There are other hints, too, in Section I. For example, the mayor, Colonel Sartoris, "fathered the edict that no Negro woman should appear on the streets without an apron (288), and also a reference to the graves of Union and Confederate soldiers.
Additionally, all of Miss Emily's servants are "Negro," and in the North, servants were less likely to be so. The prevalence of African-American servants in the South was largely a function of the aftermath of the Civil War and the freeing of slaves, who seldom had the financial wherewithal to leave the areas in which they had been slaves. Many former slaves stayed with the plantations on which they had been enslaved, continuing to be field workers or house servants.

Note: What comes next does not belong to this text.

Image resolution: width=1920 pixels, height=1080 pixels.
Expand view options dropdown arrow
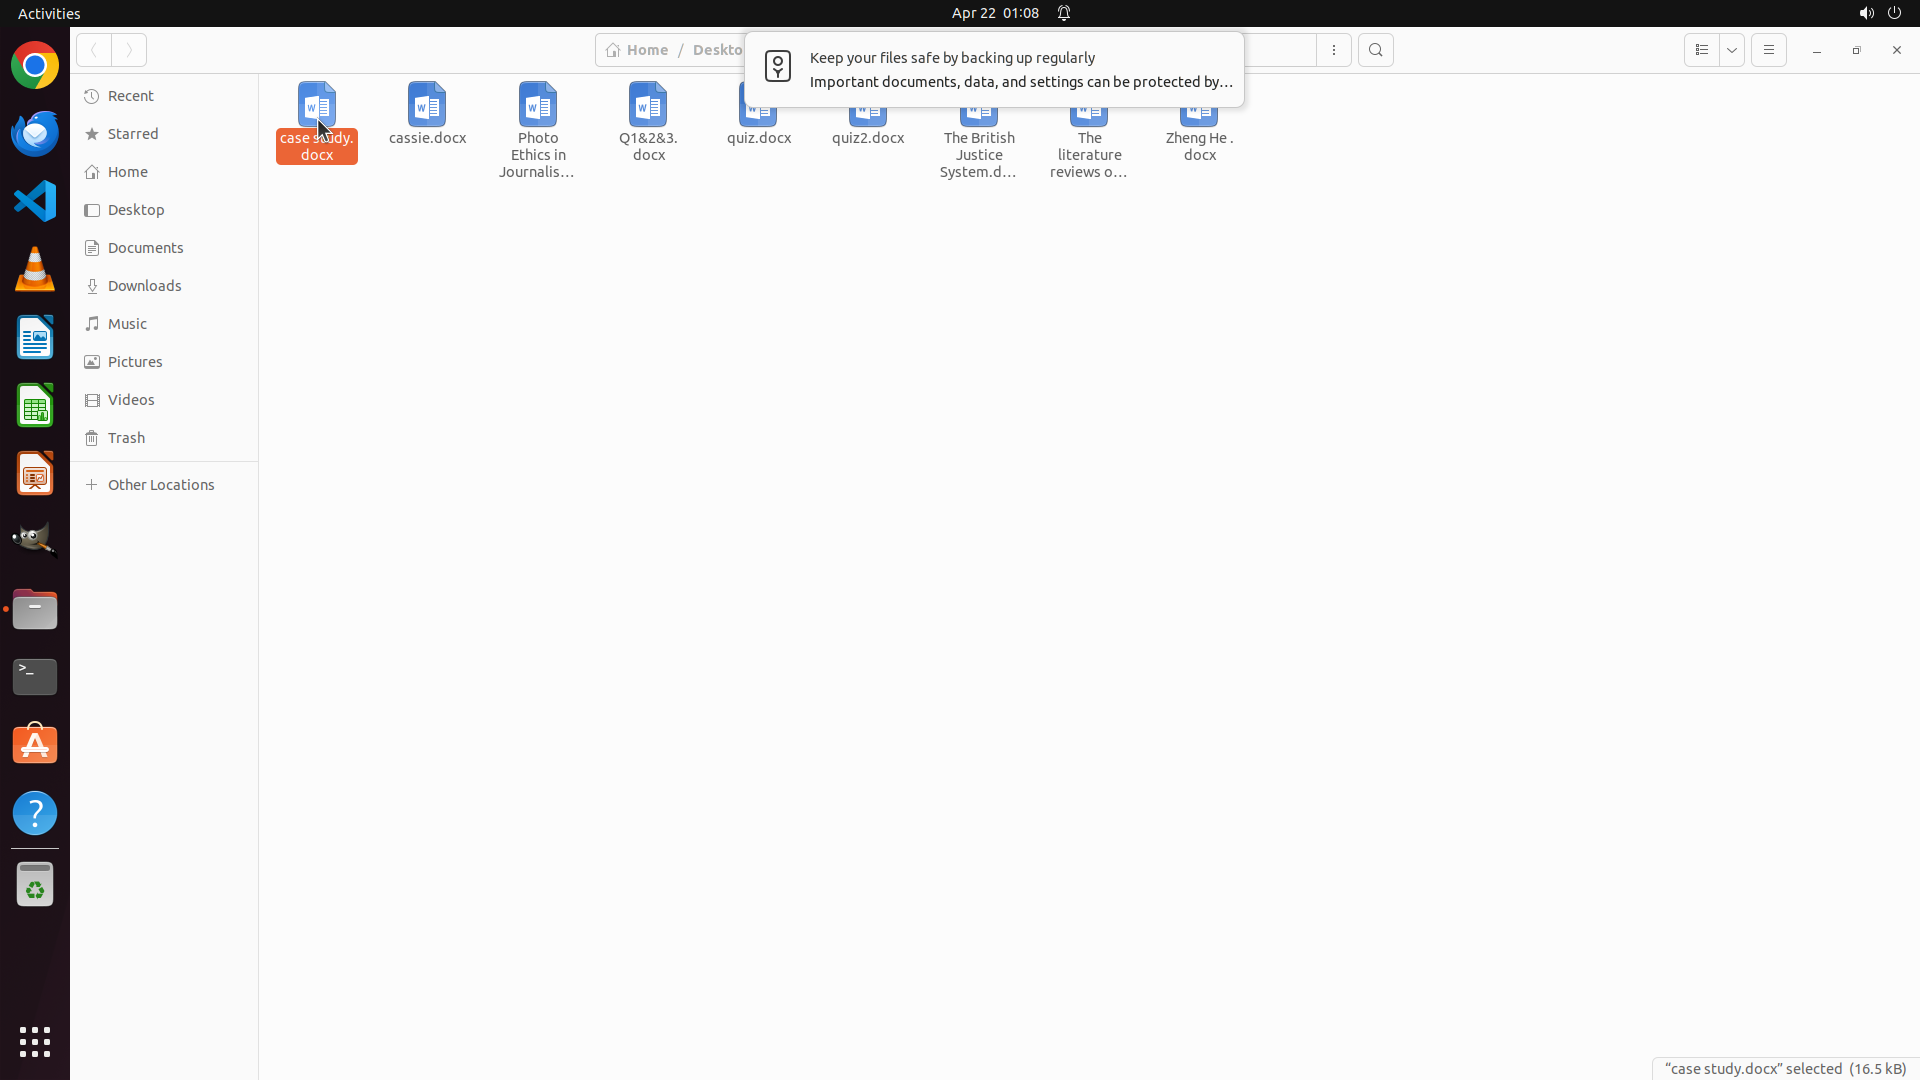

The first hints as to the story's Southern setting are the references to the cotton gins and cotton wagons. These are followed by allusions to the cemetery where the bodies of Union and Confederate soldiers were buried following the battle of Jefferson, which suggests that the setting of the story has a Civil War history. Another hint of the story's Southern setting is the information that "Colonel Sartoris" issued an order "that no Negro woman should appear on the streets without an apron." It was a Southern custom to continue to refer to former Confederate officers by the title of their military rank, and the Colonel's "edict" suggests the post-Civil war culture of the South. Finally, Miss Emily's having a "man servant" named Tobe also points to a Southern setting. All of these details make Faulkner's description Emily's old and decaying home, once grand, especially meaningful.